=== EXERCISE BRIEF ===
Each record should be set down again so that it matches the original exactly.
○ ○ ○ ○ ○ ○ ○
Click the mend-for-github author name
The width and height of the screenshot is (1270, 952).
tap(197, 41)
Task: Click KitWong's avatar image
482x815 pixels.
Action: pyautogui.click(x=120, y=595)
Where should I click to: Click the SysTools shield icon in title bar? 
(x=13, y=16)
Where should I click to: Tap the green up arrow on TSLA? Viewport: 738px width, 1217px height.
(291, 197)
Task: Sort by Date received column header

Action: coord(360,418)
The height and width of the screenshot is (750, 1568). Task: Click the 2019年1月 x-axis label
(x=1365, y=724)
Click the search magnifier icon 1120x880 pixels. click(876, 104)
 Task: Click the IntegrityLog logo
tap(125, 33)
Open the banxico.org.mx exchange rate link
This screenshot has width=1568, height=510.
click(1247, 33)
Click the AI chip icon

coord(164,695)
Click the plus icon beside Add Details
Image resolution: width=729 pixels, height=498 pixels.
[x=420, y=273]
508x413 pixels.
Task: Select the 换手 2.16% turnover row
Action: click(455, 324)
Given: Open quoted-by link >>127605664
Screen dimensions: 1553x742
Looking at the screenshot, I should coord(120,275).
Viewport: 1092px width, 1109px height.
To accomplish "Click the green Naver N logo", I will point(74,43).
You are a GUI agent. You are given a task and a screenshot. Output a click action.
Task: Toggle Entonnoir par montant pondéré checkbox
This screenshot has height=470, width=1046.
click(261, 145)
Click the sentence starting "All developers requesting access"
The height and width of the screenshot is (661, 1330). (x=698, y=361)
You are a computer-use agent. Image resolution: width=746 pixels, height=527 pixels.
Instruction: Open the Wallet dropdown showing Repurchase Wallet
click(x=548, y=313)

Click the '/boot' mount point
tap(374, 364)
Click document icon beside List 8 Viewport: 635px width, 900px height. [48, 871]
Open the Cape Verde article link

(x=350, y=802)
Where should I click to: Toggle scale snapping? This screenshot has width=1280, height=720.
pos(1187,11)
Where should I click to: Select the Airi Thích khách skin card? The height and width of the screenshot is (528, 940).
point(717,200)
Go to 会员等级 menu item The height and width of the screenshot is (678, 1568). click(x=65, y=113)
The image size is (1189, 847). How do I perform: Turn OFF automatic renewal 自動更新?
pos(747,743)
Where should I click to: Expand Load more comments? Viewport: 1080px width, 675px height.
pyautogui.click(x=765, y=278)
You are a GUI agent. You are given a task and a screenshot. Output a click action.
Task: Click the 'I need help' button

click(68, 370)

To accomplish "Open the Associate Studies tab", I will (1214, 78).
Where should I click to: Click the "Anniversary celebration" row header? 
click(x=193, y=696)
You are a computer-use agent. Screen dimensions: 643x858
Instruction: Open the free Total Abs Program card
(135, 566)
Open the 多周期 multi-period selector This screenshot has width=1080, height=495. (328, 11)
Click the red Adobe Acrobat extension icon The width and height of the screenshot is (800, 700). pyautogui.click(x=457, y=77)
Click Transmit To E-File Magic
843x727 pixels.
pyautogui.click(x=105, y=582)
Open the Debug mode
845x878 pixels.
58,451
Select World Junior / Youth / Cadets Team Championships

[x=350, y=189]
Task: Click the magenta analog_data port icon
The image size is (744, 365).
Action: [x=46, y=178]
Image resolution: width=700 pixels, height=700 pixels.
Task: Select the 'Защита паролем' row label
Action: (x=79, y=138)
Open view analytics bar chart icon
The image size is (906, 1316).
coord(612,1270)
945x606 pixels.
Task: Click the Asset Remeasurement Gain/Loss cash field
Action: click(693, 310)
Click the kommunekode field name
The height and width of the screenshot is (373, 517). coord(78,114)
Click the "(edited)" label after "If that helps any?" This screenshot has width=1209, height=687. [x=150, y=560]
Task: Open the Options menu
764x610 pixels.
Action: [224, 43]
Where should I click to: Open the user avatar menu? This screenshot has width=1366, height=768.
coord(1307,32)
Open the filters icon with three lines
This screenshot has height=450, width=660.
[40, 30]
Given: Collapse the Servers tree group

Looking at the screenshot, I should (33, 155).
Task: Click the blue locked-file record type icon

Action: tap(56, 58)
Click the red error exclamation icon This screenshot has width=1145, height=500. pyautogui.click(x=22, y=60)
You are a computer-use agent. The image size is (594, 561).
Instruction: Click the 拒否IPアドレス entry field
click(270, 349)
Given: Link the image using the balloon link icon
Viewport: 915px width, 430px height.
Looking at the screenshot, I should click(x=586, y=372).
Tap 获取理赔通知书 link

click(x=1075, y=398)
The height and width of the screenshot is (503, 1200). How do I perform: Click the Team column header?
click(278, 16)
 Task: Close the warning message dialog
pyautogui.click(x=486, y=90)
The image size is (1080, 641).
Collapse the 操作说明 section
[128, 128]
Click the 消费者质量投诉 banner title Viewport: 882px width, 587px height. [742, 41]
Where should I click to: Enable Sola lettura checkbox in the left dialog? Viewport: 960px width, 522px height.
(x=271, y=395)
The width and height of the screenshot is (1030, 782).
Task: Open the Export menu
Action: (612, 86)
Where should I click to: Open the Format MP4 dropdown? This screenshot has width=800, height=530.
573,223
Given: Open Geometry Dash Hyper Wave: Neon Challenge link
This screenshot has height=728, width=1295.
○ ○ ○ ○ ○ ○ ○
=== RESULT FOR THIS TASK ===
Click the mend-for-github author name
The width and height of the screenshot is (1270, 952).
tap(197, 41)
Task: Click KitWong's avatar image
482x815 pixels.
Action: pyautogui.click(x=120, y=595)
Where should I click to: Click the SysTools shield icon in title bar? 
(x=13, y=16)
Where should I click to: Tap the green up arrow on TSLA? Viewport: 738px width, 1217px height.
(291, 197)
Task: Sort by Date received column header

Action: coord(360,418)
The height and width of the screenshot is (750, 1568). Task: Click the 2019年1月 x-axis label
(x=1365, y=724)
Click the search magnifier icon 1120x880 pixels. click(876, 104)
 Task: Click the IntegrityLog logo
tap(125, 33)
Open the banxico.org.mx exchange rate link
This screenshot has width=1568, height=510.
click(1247, 33)
Click the AI chip icon

coord(164,695)
Click the plus icon beside Add Details
Image resolution: width=729 pixels, height=498 pixels.
[x=420, y=273]
508x413 pixels.
Task: Select the 换手 2.16% turnover row
Action: click(455, 324)
Given: Open quoted-by link >>127605664
Screen dimensions: 1553x742
Looking at the screenshot, I should coord(120,275).
Viewport: 1092px width, 1109px height.
To accomplish "Click the green Naver N logo", I will point(74,43).
You are a GUI agent. You are given a task and a screenshot. Output a click action.
Task: Toggle Entonnoir par montant pondéré checkbox
This screenshot has height=470, width=1046.
click(261, 145)
Click the sentence starting "All developers requesting access"
The height and width of the screenshot is (661, 1330). (x=698, y=361)
You are a computer-use agent. Image resolution: width=746 pixels, height=527 pixels.
Instruction: Open the Wallet dropdown showing Repurchase Wallet
click(x=548, y=313)

Click the '/boot' mount point
tap(374, 364)
Click document icon beside List 8 Viewport: 635px width, 900px height. [48, 871]
Open the Cape Verde article link

(x=350, y=802)
Where should I click to: Toggle scale snapping? This screenshot has width=1280, height=720.
pos(1187,11)
Where should I click to: Select the Airi Thích khách skin card? The height and width of the screenshot is (528, 940).
point(717,200)
Go to 会员等级 menu item The height and width of the screenshot is (678, 1568). click(x=65, y=113)
The image size is (1189, 847). How do I perform: Turn OFF automatic renewal 自動更新?
pos(747,743)
Where should I click to: Expand Load more comments? Viewport: 1080px width, 675px height.
pyautogui.click(x=765, y=278)
You are a GUI agent. You are given a task and a screenshot. Output a click action.
Task: Click the 'I need help' button

click(68, 370)

To accomplish "Open the Associate Studies tab", I will (1214, 78).
Where should I click to: Click the "Anniversary celebration" row header? 
click(x=193, y=696)
You are a computer-use agent. Screen dimensions: 643x858
Instruction: Open the free Total Abs Program card
(135, 566)
Open the 多周期 multi-period selector This screenshot has width=1080, height=495. (328, 11)
Click the red Adobe Acrobat extension icon The width and height of the screenshot is (800, 700). pyautogui.click(x=457, y=77)
Click Transmit To E-File Magic
843x727 pixels.
pyautogui.click(x=105, y=582)
Open the Debug mode
845x878 pixels.
58,451
Select World Junior / Youth / Cadets Team Championships

[x=350, y=189]
Task: Click the magenta analog_data port icon
The image size is (744, 365).
Action: [x=46, y=178]
Image resolution: width=700 pixels, height=700 pixels.
Task: Select the 'Защита паролем' row label
Action: (x=79, y=138)
Open view analytics bar chart icon
The image size is (906, 1316).
coord(612,1270)
945x606 pixels.
Task: Click the Asset Remeasurement Gain/Loss cash field
Action: click(693, 310)
Click the kommunekode field name
The height and width of the screenshot is (373, 517). coord(78,114)
Click the "(edited)" label after "If that helps any?" This screenshot has width=1209, height=687. [x=150, y=560]
Task: Open the Options menu
764x610 pixels.
Action: [224, 43]
Where should I click to: Open the user avatar menu? This screenshot has width=1366, height=768.
coord(1307,32)
Open the filters icon with three lines
This screenshot has height=450, width=660.
[40, 30]
Given: Collapse the Servers tree group

Looking at the screenshot, I should (33, 155).
Task: Click the blue locked-file record type icon

Action: tap(56, 58)
Click the red error exclamation icon This screenshot has width=1145, height=500. pyautogui.click(x=22, y=60)
You are a computer-use agent. The image size is (594, 561).
Instruction: Click the 拒否IPアドレス entry field
click(270, 349)
Given: Link the image using the balloon link icon
Viewport: 915px width, 430px height.
Looking at the screenshot, I should click(x=586, y=372).
Tap 获取理赔通知书 link

click(x=1075, y=398)
The height and width of the screenshot is (503, 1200). How do I perform: Click the Team column header?
click(278, 16)
 Task: Close the warning message dialog
pyautogui.click(x=486, y=90)
The image size is (1080, 641).
Collapse the 操作说明 section
[128, 128]
Click the 消费者质量投诉 banner title Viewport: 882px width, 587px height. [742, 41]
Where should I click to: Enable Sola lettura checkbox in the left dialog? Viewport: 960px width, 522px height.
(x=271, y=395)
The width and height of the screenshot is (1030, 782).
Task: Open the Export menu
Action: (612, 86)
Where should I click to: Open the Format MP4 dropdown? This screenshot has width=800, height=530.
573,223
Given: Open Geometry Dash Hyper Wave: Neon Challenge link
This screenshot has height=728, width=1295.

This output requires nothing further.